Clinical treatment in hospital
Upheld in whole or in part
Non-public interest report issued: complaint upheld
Betsi Cadwaladr University Health Board
Mrs X’s complaint relates to the care and treatment that her late husband, Mr X, received from Betsi Cadwaladr University Health Board during his admissions to Glan Clwyd Hospital (“the First Hospital”) and Llandudno Hospital (“the Second Hospital”) in early 2020. Specifically, she complained that the Health Board did not properly monitor her husband after he had been given morphine in the Emergency Department, that it failed to identify or treat her husband’s ongoing constipation, and that it failed to carry out a barium swallow and video fluoroscopy in a timely manner. Mrs X was also concerned that failings in her husband’s care and treatment, including a failure to recognise his deteriorating condition in general, potentially caused, or contributed to, his later bleed within the brain.
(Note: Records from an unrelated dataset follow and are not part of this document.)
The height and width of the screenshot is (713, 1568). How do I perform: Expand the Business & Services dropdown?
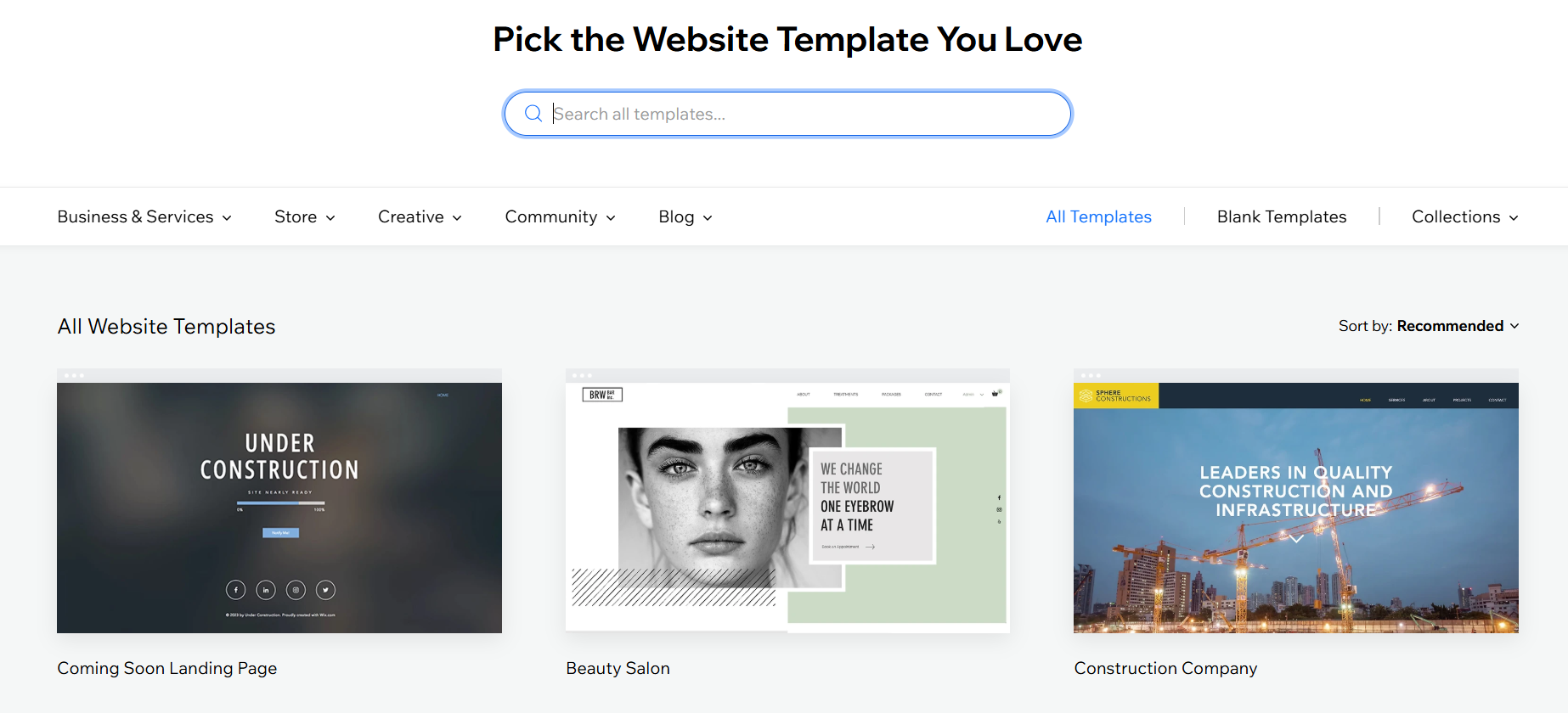coord(143,216)
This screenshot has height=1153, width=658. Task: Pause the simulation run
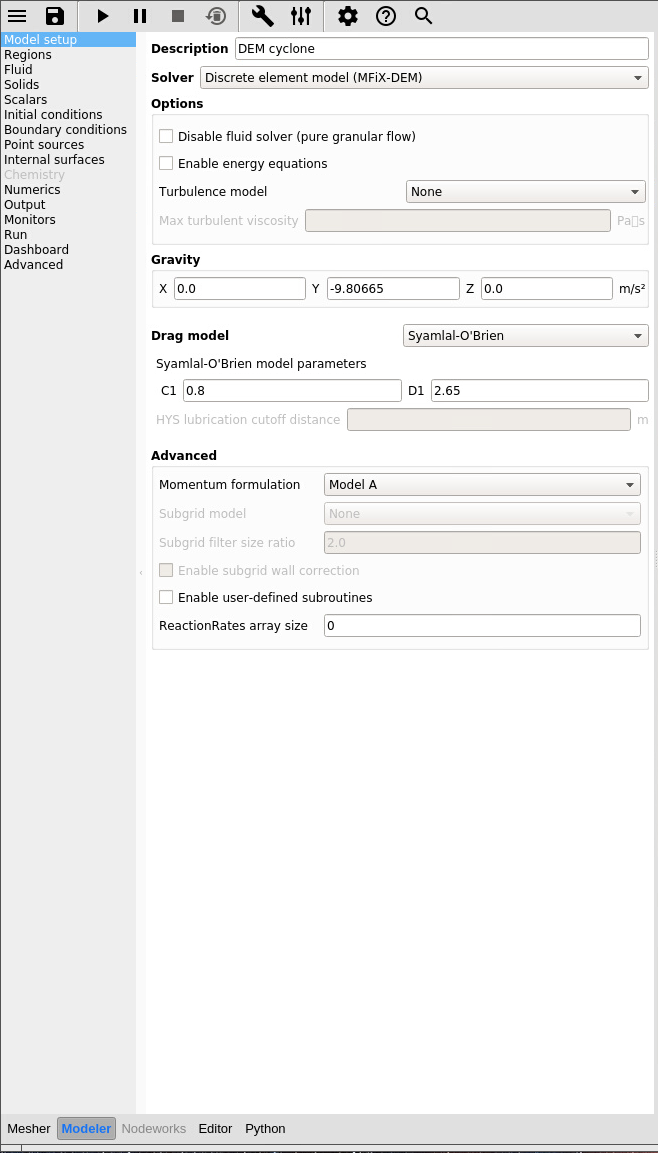(x=140, y=16)
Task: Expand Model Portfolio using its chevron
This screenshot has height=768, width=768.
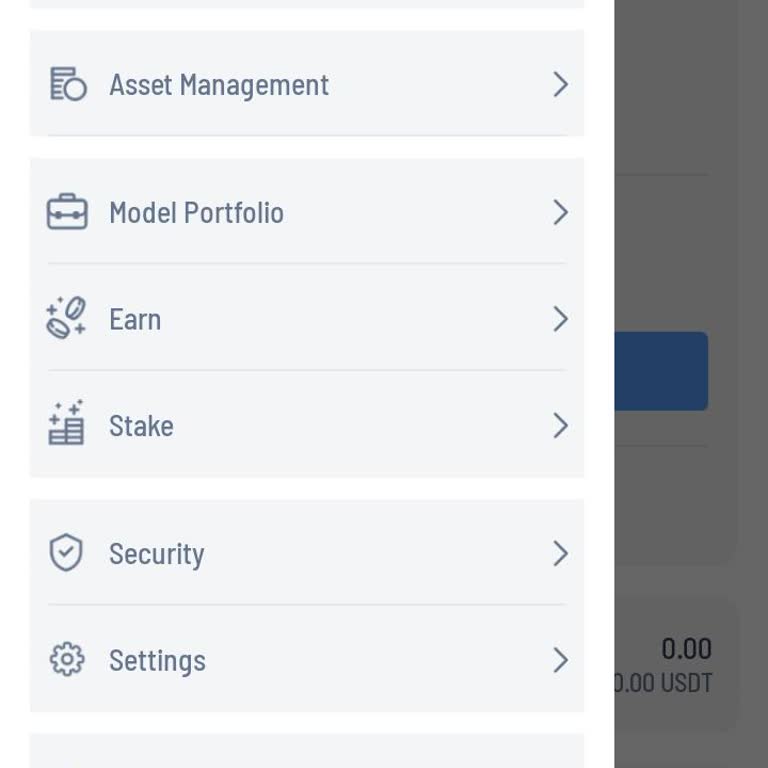Action: tap(560, 213)
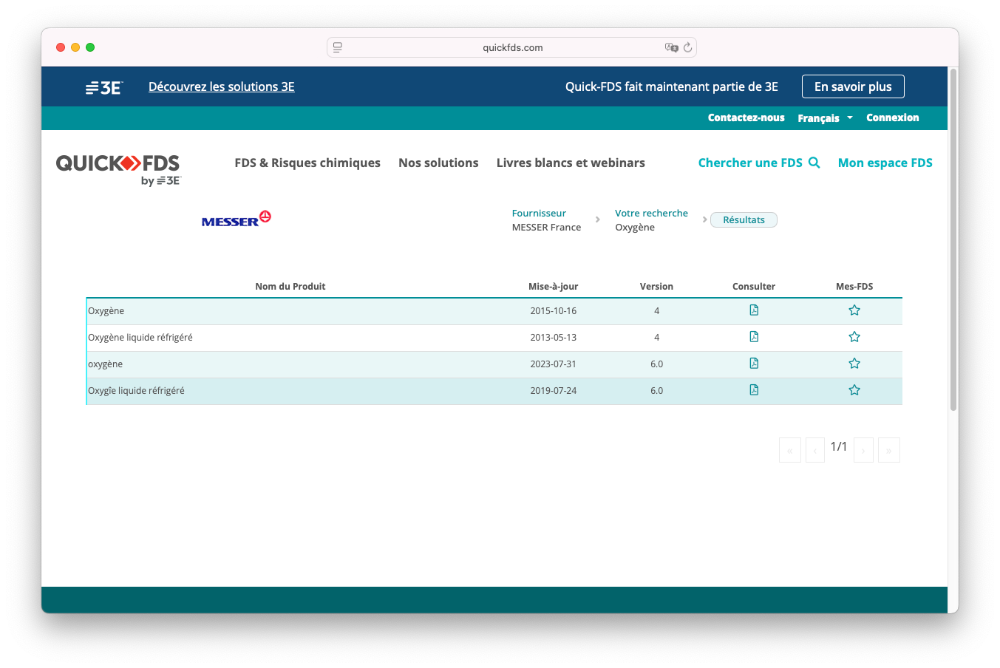Open PDF for Oxygène liquide réfrigéré 2013

coord(754,337)
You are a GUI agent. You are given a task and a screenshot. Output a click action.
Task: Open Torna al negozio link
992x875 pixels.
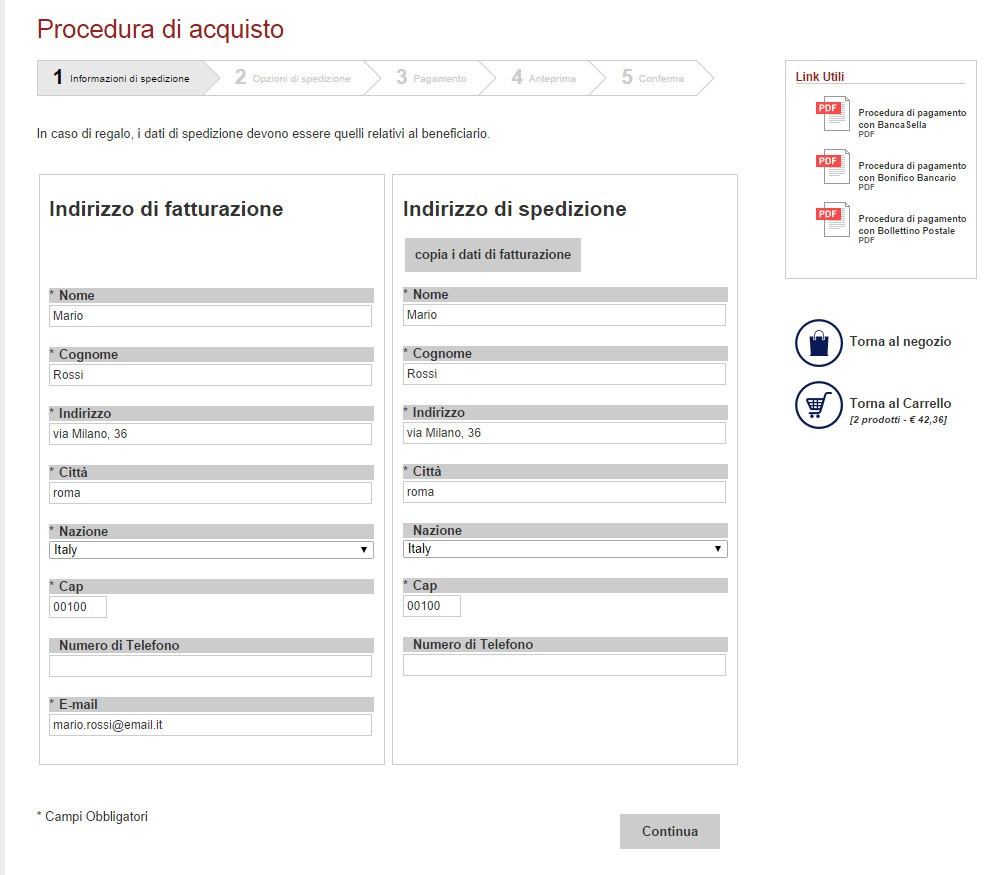[x=900, y=342]
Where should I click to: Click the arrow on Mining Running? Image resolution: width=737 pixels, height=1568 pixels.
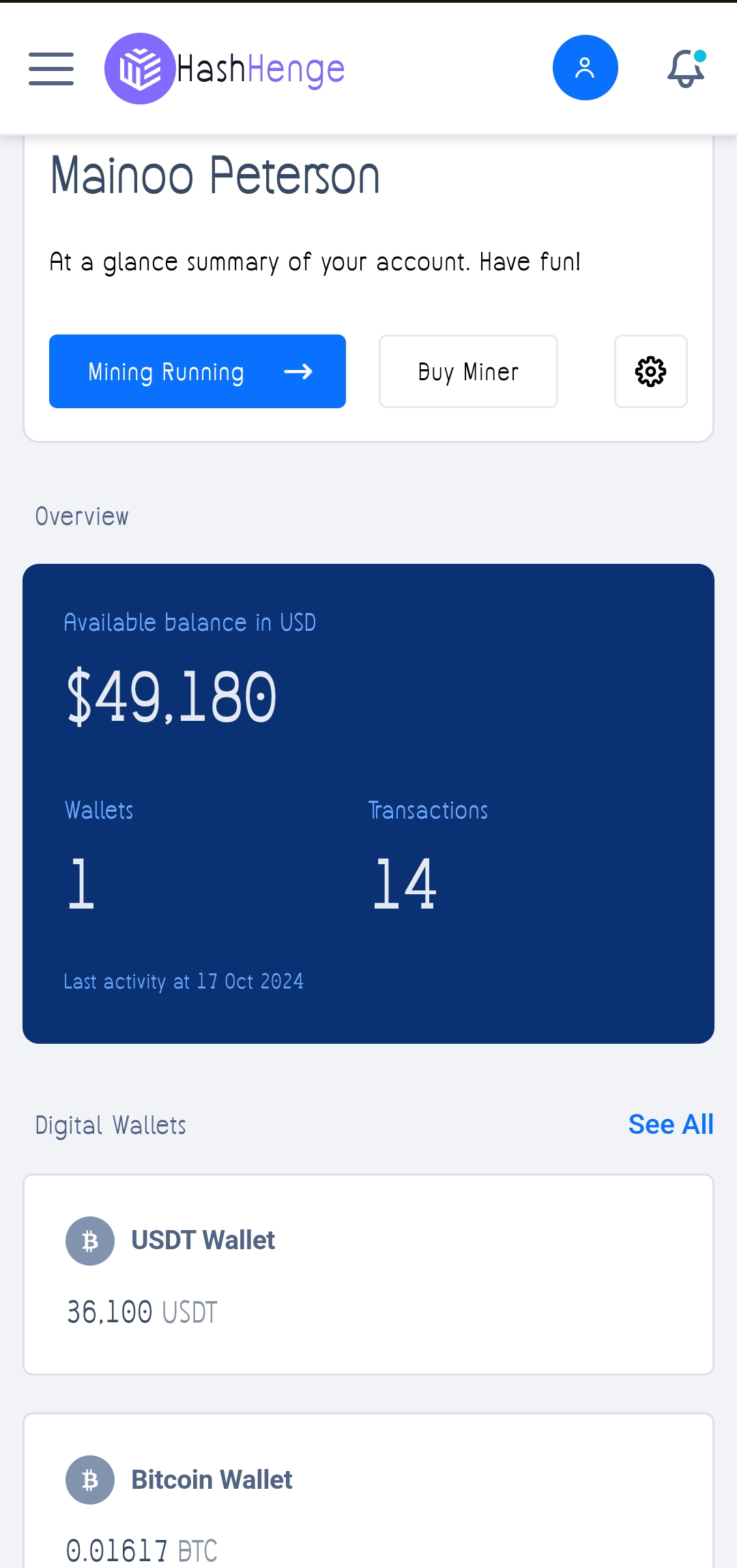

The Ombudsman concluded that it had been appropriate to give Mr X morphine and that the short, unresponsive, episode that he experienced soon after (which itself could not have been predicted and was seemingly unavoidable) was quickly identified with the appropriate action subsequently taken to treat it. He also concluded that, given the barium swallow and video fluoroscopy would not have been likely to have made any significant difference to the management of Mr X’s longstanding swallowing problems, the length of time between Mr X being assessed on 2 February and the tests being scheduled to take place on 10 February was not unreasonable. Lastly, the investigation found that Mr X’s past medical history of arterial disease was a predisposing factor in the bleed that he sadly experienced. The care and treatment that Mr X had received during his admissions did not contribute to, or in any way cause, the bleed. As a result, the Ombudsman did not uphold these complaints. However, the Ombudsman also found that there was no evidence within the records of any evaluation of whether the laxative that had been prescribed to Mr X during his first admission was effective. Mrs X had also said that her husband had to perform a manual evacuation of his bowels after he was discharged from the Second Hospital. In light of these factors, the Ombudsman concluded that Mr X’s ongoing constipation was not properly identified and treated prior to his discharge home, and upheld the complaint.
The Ombudsman recommended that, within 1 month, the Health Board apologises to Mrs X and reminds all relevant staff of the importance of evaluating and documenting the effectiveness of prescribed medications (such as short term laxatives) during inpatient admissions. The Health Board agreed to implement the recommendations.